Once upon our arrival at Victoria Park, we are able to watch the unique, sensational and spectacular sunset over the skyline of the six-million city of Hong Kong, a city which obviously, due to lack of space, needs to expand upwards instead of breadthways. The golden light of the setting fire ball spreads over the concrete, steel and glass buildings, and gives them an unreal, yes almost romantic flair. Tanja and I are stunned, and admire the scene, which to us appears like a surreal, far out vision of the future. With the last ray of the sun slowly disappearing, the one or other artificial light is being switched on. And then, as the darkness of the night more and more swallows the light of the day, a spectacle beyond comparison takes its course, a spectacle hardly to be seen anywhere else on earth in this manner.

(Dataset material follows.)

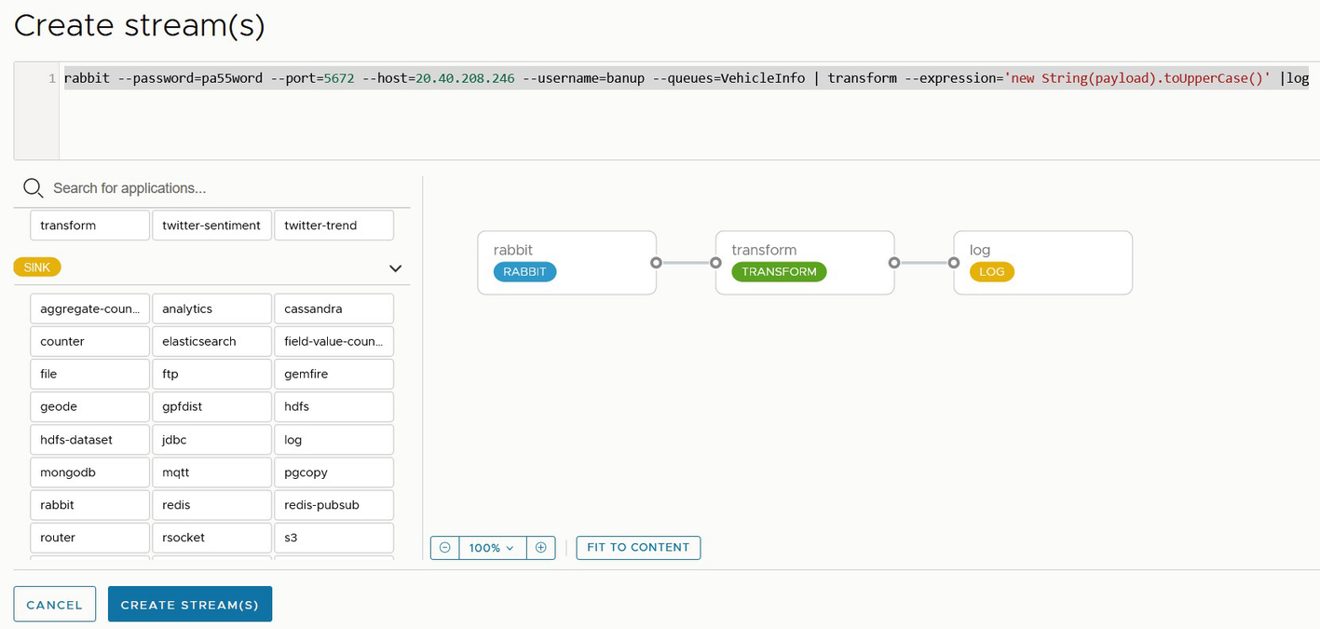The image size is (1320, 629).
Task: Collapse the SINK section chevron
Action: [395, 268]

More and more lights are being switched on, one after the other, like gigantic fireworks. Slowly at first, but getting faster by the second, little and large sources of light appear at all ends. The variety of colours of this spectacle even tops the impressive diversity of a carnival. The haze as well as the darkness make the flashing lights look like a huge colourful paint box with mingling pigments. As if an alien force was splotching colours over the gaping night. I am spellbound as I watch a crimson colour climbing up the skyscraper below us. White dots sprinkle an over dimensioned cube. They seem to augment to infinity. Unexpectedly, the white colour turns into amber, which now shines into the deep night until it mixes with a dark crimson beaming over from a gigantic illuminated advertising. In a distant corner I recognise apple green changing to sky-blue and shortly after to a bright purple. The colours of this dream world start dancing and flickering, bouncing, hopping and flowing in front of our eyes. As if by a ghost’s hand, the millions and millions of lights keep being separated and reunited by some wide and some narrow stripes – one smoky black, one greyish black, and one bluish black. Endlessly long streams flow along the gullies and depths of the all embracing blackness, like glowing magma. Like igneous wyverns with thousands of eyes they wriggle along the bare ferroconcrete walls, growing larger and larger instead of coming to a halt. This is how we experience the awakening of the night life in the cosmopolitan city of Hong Kong…

Slimy worms on our spoons
Contented, we return to Kowloon. We are hungry and look out for a Chinese restaurant. With a smile, Tanja orders a “hot-and-sour-soup”. “Bon appétit!” I say to her as the waitress serves a huge bowl of Tanja’s favourite soup. “Hmmm, excellent,” she replies after having tasted a spoonful. I’m glad she likes it, and take a spoonful, too. It doesn’t really hit my taste though. I’m not what you’d call fussy, and I’ve eaten plenty of unidentifiable stuff, but here I’m faced with having to fish disgusting, transparent stripes out of the soup. I know they are no worms, but I’ve heard so many horrible stories about the eating habits of the Chinese, that my stomach begins to turn at the sight of these disgusting things. Half heartedly, I peck at my soup, and keep finding wobbly white pieces of fat and huge slimy mushrooms, or something looking like mushrooms anyway. The bare act of putting them into my mouth makes my hair stand on end. Inconspicuously and in disgust, I let this uneatable, slimy piece of something slide back onto my spoon and put it next to all the already sorted, transparent, wormlike stripes plus the white pieces of fat at the side of my plate. My search through the pretty pricey family bowl results in an accumulation of garbage on my saucer, the sight of which makes me break out in a sweat.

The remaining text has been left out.